EXERCISE DIRECTIONS: Find the lines below that include the word "Cooperative" and state how many there are, adding nothing.

___ DATA RECORDS ___

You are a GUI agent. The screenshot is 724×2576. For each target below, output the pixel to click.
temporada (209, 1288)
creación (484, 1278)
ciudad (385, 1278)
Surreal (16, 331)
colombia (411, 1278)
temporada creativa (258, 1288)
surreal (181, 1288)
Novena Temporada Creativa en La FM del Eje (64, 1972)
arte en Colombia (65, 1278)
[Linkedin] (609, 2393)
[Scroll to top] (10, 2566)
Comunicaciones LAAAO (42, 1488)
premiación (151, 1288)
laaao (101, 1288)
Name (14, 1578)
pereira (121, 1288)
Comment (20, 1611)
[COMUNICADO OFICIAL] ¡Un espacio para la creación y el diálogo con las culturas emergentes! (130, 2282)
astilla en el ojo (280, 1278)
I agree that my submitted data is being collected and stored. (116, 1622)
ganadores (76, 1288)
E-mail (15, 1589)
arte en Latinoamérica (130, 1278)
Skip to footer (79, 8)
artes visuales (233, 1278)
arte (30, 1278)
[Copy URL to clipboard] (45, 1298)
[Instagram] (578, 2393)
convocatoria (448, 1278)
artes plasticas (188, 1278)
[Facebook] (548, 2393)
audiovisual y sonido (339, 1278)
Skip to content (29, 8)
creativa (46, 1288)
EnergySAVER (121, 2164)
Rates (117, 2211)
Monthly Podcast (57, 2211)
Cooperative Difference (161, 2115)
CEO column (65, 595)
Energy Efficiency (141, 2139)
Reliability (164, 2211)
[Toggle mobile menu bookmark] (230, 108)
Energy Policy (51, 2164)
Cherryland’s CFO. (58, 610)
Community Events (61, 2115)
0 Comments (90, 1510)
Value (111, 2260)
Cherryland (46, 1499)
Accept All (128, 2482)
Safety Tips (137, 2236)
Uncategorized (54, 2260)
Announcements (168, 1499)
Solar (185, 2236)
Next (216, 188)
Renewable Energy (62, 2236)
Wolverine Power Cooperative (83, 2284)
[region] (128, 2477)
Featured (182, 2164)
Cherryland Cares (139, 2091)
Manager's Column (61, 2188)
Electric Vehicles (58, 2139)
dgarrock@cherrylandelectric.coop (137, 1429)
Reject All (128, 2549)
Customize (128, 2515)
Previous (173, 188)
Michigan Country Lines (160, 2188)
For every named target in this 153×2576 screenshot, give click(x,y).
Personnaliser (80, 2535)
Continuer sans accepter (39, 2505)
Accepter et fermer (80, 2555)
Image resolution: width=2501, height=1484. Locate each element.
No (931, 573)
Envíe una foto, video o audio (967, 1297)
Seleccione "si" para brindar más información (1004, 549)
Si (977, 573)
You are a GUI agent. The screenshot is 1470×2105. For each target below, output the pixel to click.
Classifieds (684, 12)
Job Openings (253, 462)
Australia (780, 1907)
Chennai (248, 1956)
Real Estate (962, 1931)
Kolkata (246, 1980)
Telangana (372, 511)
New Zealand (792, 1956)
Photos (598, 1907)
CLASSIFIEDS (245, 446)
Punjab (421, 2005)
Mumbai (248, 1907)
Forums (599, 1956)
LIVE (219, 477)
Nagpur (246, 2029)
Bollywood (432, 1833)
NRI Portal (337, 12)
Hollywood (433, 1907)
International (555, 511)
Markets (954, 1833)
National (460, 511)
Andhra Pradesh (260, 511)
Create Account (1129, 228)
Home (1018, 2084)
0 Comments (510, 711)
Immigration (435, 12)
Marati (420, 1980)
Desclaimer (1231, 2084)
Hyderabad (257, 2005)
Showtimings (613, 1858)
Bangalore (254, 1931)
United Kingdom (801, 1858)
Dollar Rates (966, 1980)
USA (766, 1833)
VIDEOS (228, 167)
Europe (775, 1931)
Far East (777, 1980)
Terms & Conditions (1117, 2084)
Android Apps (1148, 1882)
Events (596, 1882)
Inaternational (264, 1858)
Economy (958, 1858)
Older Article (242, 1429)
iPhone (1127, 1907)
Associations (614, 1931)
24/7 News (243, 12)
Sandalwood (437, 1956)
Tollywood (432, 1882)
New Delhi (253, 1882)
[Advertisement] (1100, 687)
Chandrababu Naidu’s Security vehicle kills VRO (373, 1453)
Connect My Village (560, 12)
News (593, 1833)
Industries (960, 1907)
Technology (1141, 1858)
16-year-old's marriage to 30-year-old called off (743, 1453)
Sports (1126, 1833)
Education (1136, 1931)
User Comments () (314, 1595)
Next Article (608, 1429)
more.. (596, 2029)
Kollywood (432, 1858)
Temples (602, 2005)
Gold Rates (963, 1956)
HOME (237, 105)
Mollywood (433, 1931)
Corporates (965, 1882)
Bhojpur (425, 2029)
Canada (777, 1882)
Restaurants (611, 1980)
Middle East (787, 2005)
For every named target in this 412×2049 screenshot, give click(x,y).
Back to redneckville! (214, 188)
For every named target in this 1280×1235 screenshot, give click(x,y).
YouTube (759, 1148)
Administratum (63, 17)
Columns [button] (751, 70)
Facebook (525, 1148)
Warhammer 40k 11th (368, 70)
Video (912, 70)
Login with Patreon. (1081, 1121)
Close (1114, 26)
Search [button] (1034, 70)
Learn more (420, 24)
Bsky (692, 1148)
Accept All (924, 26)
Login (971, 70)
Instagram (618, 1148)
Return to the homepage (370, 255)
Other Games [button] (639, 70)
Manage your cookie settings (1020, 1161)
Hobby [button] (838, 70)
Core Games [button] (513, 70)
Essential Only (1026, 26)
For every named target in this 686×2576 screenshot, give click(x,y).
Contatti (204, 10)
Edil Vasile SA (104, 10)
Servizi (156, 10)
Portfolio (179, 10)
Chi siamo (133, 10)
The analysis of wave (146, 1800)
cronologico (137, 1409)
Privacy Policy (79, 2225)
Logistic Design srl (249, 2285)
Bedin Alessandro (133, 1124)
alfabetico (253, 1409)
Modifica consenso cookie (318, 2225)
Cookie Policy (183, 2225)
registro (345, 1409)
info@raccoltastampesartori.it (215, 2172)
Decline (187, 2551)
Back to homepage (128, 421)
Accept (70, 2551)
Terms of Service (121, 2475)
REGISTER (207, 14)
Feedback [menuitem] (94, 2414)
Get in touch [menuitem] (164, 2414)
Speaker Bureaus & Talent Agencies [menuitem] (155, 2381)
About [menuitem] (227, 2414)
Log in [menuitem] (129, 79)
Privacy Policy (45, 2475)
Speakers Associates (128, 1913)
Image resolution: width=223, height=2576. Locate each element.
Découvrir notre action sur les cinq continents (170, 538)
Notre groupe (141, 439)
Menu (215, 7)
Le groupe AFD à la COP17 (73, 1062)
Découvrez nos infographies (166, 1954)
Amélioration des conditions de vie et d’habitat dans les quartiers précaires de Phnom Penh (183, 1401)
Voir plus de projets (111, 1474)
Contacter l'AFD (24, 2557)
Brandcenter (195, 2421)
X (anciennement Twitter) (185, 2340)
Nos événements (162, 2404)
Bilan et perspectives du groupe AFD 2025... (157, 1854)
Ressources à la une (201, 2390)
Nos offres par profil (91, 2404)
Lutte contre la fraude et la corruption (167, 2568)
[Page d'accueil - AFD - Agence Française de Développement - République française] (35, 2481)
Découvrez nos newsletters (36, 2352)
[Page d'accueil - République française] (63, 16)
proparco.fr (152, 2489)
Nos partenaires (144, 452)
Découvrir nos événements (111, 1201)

___

RESULT FOR THIS TASK: 2